>>
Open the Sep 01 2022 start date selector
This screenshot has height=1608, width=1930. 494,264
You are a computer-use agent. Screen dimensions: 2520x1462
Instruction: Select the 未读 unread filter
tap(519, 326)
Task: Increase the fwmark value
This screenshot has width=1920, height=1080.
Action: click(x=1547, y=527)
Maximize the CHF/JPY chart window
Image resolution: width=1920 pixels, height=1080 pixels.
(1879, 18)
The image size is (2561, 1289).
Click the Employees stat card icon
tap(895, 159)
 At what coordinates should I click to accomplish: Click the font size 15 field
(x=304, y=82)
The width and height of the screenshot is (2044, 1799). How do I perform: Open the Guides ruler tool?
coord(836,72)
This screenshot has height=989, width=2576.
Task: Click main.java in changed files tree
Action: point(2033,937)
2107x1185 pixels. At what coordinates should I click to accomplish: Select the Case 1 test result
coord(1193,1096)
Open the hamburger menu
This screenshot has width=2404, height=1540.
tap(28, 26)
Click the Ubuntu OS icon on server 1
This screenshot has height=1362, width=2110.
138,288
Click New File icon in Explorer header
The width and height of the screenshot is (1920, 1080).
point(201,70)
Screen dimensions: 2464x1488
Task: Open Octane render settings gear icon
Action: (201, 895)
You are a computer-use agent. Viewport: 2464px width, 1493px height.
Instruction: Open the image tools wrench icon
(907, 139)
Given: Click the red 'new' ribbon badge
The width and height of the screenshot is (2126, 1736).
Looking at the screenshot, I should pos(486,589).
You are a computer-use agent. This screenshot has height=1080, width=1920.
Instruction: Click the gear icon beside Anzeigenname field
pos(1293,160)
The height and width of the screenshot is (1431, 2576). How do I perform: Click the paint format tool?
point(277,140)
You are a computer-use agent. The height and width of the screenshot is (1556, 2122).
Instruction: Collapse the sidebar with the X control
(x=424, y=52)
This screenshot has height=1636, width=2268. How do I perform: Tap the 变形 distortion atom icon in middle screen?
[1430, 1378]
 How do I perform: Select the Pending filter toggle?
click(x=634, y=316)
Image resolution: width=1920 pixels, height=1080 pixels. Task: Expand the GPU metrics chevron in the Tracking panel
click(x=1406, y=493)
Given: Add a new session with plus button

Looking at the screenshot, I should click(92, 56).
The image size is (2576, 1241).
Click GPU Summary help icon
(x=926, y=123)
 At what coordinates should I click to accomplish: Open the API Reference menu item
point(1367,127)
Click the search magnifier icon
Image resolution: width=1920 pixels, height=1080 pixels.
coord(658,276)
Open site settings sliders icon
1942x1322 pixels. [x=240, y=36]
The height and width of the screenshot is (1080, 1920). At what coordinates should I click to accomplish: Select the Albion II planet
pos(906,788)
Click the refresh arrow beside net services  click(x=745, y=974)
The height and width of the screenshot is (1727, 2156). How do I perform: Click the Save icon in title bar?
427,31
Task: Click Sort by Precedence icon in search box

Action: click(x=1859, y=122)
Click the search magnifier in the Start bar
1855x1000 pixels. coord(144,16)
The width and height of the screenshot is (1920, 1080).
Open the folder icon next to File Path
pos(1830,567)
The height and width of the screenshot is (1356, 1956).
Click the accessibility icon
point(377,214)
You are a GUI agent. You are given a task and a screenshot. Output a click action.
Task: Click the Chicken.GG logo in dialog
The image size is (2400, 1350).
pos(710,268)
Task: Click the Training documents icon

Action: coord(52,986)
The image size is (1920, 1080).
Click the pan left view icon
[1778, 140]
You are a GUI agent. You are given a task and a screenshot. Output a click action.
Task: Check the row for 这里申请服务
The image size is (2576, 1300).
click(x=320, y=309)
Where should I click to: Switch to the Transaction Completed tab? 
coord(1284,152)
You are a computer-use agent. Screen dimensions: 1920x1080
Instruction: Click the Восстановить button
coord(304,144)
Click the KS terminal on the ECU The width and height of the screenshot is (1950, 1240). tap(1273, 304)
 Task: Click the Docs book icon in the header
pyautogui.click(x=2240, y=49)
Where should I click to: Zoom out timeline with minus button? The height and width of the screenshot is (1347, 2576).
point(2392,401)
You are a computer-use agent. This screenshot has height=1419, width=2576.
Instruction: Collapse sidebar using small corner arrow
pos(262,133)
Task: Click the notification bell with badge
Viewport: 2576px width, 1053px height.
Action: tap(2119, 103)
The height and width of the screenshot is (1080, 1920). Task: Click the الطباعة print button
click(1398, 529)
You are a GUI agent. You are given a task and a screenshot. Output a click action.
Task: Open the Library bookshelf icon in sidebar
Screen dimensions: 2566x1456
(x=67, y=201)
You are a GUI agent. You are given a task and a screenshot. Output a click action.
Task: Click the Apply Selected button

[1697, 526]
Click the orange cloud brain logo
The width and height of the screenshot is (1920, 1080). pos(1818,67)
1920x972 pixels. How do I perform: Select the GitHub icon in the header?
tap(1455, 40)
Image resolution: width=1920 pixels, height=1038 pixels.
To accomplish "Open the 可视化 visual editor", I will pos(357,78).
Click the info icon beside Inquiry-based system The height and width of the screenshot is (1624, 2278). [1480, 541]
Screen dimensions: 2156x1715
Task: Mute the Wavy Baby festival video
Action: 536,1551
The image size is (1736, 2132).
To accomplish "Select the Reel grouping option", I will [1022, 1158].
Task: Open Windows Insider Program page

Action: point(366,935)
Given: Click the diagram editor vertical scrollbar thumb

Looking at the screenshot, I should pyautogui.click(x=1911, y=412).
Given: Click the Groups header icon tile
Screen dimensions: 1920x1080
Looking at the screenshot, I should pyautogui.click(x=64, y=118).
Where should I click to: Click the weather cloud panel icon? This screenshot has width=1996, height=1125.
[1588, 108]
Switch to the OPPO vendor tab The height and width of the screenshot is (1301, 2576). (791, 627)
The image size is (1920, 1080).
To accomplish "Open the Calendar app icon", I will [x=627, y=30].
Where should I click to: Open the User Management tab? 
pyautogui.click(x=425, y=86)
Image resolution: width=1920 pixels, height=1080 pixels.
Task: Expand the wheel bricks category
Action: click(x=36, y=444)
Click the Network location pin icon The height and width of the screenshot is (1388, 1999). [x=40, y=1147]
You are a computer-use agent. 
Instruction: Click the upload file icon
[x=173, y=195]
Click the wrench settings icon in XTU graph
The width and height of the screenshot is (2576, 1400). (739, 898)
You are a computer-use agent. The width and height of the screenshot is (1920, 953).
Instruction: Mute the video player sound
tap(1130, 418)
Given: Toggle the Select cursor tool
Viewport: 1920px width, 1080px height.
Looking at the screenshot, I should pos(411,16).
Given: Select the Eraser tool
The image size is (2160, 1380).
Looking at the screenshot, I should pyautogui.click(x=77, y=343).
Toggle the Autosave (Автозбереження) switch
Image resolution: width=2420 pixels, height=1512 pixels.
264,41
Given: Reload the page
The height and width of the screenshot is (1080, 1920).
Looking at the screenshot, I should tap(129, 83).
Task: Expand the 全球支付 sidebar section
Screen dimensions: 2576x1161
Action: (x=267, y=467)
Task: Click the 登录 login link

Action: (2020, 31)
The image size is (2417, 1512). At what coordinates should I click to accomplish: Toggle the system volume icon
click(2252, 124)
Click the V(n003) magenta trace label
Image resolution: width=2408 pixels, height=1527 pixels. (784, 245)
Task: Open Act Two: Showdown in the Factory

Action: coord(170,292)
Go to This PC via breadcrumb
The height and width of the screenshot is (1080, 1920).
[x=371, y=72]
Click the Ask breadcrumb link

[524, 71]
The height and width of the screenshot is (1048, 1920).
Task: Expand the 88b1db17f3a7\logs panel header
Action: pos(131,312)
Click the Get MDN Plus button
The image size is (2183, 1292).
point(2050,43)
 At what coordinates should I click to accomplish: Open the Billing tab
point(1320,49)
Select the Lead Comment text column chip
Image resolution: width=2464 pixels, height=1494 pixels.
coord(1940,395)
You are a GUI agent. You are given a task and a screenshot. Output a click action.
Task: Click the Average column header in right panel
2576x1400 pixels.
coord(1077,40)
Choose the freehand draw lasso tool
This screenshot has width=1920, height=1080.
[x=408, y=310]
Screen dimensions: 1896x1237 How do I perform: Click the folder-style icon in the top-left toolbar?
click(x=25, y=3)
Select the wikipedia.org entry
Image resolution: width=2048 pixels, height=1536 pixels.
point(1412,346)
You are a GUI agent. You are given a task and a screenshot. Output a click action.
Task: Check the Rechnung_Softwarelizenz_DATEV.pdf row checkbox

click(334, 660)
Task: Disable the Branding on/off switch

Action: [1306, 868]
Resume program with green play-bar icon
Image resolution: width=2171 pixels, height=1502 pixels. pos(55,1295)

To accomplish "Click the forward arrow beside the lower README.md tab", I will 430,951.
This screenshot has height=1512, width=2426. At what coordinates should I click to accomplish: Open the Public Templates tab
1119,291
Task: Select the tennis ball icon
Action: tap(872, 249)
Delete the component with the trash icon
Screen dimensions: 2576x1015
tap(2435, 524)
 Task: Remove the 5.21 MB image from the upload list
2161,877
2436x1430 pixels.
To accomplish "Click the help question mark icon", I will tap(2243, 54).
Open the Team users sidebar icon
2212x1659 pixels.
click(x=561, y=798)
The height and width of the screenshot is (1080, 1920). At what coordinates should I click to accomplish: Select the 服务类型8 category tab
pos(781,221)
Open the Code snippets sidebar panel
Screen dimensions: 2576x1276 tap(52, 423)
<<
▸ **WHAT THE TASK ASKS**
Would you please repeat exactly the lines above, starting at the line with "Click the accessibility icon" and stopping at the line with "Click the KS", both included?

▸ **OUTPUT OF THE TASK**
Click the accessibility icon
point(377,214)
You are a GUI agent. You are given a task and a screenshot. Output a click action.
Task: Click the Chicken.GG logo in dialog
The image size is (2400, 1350).
pos(710,268)
Task: Click the Training documents icon

Action: coord(52,986)
The image size is (1920, 1080).
Click the pan left view icon
[1778, 140]
You are a GUI agent. You are given a task and a screenshot. Output a click action.
Task: Check the row for 这里申请服务
The image size is (2576, 1300).
click(x=320, y=309)
Where should I click to: Switch to the Transaction Completed tab? 
coord(1284,152)
You are a computer-use agent. Screen dimensions: 1920x1080
Instruction: Click the Восстановить button
coord(304,144)
Click the KS terminal on the ECU The width and height of the screenshot is (1950, 1240). tap(1273, 304)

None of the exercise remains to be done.